Data entries:
++++++++
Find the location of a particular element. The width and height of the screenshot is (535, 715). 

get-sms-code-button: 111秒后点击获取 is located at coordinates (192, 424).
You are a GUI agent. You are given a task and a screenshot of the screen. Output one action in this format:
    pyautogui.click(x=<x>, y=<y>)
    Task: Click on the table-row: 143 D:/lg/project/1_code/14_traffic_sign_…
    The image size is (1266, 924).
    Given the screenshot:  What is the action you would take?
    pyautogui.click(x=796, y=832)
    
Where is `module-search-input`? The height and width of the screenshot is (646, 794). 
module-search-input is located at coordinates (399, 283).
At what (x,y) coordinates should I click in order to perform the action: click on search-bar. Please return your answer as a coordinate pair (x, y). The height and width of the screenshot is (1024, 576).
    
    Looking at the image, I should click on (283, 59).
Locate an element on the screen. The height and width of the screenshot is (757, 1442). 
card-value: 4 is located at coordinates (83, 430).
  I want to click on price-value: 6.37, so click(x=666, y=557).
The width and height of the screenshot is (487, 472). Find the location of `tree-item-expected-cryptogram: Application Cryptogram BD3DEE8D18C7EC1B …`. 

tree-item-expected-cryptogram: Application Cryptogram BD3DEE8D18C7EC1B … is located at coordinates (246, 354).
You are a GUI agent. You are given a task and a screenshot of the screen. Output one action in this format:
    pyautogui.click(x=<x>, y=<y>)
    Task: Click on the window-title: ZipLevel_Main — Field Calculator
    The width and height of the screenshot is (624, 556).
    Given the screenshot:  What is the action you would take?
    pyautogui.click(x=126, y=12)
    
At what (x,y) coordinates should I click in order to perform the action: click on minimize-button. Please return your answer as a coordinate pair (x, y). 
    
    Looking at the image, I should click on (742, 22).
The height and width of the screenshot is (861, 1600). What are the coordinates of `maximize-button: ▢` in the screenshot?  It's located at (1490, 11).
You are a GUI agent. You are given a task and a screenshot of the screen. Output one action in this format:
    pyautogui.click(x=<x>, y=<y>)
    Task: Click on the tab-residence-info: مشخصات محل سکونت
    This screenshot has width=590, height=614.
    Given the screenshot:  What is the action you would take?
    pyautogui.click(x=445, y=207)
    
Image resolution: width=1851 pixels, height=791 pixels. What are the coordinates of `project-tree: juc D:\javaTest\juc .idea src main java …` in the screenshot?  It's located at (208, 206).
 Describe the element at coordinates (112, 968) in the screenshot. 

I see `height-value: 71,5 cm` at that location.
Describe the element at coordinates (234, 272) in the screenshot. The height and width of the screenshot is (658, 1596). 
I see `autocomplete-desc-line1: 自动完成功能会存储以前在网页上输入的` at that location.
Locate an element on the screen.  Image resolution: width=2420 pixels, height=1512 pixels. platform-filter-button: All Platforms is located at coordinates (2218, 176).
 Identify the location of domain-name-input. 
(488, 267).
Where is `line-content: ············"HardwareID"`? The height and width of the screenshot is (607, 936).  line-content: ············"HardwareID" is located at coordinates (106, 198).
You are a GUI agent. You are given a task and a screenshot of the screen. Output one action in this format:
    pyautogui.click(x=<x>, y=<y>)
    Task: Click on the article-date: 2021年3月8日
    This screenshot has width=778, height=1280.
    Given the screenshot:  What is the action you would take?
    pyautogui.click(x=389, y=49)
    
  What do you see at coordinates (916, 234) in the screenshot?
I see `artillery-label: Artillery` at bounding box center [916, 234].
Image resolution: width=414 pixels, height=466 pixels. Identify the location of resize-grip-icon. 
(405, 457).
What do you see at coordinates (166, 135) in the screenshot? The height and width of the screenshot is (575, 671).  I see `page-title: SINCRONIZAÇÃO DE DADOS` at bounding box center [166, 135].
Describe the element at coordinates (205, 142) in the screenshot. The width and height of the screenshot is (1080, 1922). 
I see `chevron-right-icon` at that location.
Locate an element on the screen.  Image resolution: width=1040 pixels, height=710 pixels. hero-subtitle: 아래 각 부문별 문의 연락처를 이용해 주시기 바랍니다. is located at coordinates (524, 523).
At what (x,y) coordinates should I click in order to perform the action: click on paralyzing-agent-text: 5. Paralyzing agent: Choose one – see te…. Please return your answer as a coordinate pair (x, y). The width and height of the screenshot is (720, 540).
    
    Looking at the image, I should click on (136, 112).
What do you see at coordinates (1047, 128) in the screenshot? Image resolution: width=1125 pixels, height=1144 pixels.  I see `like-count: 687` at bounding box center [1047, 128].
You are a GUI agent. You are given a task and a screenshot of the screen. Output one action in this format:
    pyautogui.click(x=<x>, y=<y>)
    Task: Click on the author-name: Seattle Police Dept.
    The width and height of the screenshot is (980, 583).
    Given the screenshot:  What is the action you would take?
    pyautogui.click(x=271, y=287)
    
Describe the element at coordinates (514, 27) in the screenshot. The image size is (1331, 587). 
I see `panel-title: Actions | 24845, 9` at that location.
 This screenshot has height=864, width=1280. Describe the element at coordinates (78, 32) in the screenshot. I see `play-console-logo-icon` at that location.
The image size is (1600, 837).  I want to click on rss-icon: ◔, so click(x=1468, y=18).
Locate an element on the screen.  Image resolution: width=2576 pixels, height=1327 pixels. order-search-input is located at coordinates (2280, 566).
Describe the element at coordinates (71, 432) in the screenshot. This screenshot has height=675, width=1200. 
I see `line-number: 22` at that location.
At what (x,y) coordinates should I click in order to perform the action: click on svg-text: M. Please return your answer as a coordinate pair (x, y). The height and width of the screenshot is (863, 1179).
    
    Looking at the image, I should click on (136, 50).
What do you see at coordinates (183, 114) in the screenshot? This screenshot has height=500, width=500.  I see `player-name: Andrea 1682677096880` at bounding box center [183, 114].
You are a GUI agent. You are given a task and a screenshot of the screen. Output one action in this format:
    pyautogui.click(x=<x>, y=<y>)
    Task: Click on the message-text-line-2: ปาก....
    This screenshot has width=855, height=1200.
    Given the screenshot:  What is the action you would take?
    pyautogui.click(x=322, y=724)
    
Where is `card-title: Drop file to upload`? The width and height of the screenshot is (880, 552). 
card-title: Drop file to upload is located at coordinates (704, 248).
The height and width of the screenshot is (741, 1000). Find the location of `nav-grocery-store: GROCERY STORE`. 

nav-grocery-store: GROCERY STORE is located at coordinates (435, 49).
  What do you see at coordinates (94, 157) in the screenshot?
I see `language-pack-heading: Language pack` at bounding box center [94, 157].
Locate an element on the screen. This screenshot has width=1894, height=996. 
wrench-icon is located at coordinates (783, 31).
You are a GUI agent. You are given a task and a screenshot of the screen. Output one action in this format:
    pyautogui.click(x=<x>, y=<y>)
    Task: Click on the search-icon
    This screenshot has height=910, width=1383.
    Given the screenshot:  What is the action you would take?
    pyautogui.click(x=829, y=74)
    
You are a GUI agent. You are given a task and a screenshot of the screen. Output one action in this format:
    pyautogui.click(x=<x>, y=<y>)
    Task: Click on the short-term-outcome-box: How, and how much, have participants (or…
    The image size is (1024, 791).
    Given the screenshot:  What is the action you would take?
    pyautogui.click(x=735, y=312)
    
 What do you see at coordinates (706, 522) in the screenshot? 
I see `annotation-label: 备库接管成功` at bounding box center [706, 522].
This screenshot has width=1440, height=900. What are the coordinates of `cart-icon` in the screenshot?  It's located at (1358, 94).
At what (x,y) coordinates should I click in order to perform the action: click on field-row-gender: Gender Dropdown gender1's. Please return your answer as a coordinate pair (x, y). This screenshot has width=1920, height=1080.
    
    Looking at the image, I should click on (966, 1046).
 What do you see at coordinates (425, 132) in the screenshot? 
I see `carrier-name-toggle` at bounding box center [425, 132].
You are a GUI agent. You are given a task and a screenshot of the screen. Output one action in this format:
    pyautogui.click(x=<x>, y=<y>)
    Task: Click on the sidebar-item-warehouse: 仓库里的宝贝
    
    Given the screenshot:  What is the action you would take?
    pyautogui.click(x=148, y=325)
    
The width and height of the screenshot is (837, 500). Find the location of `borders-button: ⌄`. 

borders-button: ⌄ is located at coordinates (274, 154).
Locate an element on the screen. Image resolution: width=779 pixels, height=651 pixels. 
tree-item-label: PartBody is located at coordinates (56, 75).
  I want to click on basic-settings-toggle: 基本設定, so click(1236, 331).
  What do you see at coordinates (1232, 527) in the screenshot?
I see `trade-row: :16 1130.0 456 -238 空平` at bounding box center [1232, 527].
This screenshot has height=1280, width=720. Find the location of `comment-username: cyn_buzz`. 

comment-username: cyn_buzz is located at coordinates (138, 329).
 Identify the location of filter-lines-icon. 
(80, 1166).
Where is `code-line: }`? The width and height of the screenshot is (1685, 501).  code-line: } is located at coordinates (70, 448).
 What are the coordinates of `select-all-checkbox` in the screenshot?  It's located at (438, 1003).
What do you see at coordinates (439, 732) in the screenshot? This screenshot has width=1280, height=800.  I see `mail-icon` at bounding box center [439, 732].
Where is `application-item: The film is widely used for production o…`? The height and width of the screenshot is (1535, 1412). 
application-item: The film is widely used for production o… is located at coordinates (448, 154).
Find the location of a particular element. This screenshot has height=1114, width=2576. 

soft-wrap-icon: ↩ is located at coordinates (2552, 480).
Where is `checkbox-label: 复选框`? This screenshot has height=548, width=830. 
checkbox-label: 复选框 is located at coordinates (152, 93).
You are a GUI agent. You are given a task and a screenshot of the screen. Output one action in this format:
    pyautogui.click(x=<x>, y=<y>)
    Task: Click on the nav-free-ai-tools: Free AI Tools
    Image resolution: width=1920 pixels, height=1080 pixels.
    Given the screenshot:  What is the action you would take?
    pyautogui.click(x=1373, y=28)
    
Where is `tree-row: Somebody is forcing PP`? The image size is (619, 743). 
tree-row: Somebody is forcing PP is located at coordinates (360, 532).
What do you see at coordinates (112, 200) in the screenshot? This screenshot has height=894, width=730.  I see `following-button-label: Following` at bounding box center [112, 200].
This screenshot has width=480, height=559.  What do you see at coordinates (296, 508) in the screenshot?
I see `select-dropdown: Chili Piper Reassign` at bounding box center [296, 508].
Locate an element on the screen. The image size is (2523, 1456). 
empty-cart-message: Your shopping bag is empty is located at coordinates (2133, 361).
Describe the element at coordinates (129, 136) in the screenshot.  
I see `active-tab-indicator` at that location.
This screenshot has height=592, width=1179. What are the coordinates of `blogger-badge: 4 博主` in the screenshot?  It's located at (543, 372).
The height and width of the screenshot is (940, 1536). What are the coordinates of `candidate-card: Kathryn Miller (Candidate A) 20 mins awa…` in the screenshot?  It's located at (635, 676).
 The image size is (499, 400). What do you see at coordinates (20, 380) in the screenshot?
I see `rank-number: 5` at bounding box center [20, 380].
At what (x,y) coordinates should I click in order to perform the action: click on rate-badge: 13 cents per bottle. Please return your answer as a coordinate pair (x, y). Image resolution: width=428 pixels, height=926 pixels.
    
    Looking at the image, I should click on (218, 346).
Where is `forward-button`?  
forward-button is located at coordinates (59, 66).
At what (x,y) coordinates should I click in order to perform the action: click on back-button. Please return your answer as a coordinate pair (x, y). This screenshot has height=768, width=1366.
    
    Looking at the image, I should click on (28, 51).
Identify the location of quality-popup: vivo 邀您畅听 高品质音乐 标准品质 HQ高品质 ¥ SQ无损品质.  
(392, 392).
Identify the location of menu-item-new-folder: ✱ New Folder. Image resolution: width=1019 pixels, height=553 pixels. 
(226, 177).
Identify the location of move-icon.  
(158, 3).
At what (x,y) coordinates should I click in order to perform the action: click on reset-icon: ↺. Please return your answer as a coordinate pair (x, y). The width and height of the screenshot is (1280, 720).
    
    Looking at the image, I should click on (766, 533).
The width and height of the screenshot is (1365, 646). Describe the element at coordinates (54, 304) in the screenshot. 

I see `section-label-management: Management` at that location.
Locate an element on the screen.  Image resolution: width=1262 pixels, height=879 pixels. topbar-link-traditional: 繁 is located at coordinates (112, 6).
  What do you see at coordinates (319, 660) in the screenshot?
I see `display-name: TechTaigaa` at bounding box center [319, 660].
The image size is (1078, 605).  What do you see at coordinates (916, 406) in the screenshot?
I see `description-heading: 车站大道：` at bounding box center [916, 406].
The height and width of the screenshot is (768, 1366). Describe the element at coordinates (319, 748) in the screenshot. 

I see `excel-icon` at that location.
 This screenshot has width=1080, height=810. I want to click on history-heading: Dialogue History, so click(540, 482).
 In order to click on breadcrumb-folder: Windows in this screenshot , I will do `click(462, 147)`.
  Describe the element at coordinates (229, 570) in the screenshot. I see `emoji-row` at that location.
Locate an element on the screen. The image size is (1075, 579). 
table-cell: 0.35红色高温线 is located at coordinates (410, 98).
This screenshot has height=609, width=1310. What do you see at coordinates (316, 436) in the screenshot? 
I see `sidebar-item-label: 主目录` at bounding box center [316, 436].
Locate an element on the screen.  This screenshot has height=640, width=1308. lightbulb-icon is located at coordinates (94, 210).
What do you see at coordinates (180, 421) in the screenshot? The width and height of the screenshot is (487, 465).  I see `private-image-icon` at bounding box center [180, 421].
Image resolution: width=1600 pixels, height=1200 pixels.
++++++++
▶ **Exercise instructions**
Rewrite the rows as a numbered list with blank lines dropped, starting at the line containing "This screenshot has height=1280, width=720." and ending after the line containing "(80, 1166).".

▶ **Solution for this exercise**
1. This screenshot has height=1280, width=720. Find the location of `comment-username: cyn_buzz`. 
2. comment-username: cyn_buzz is located at coordinates (138, 329).
3.  Identify the location of filter-lines-icon. 
4. (80, 1166).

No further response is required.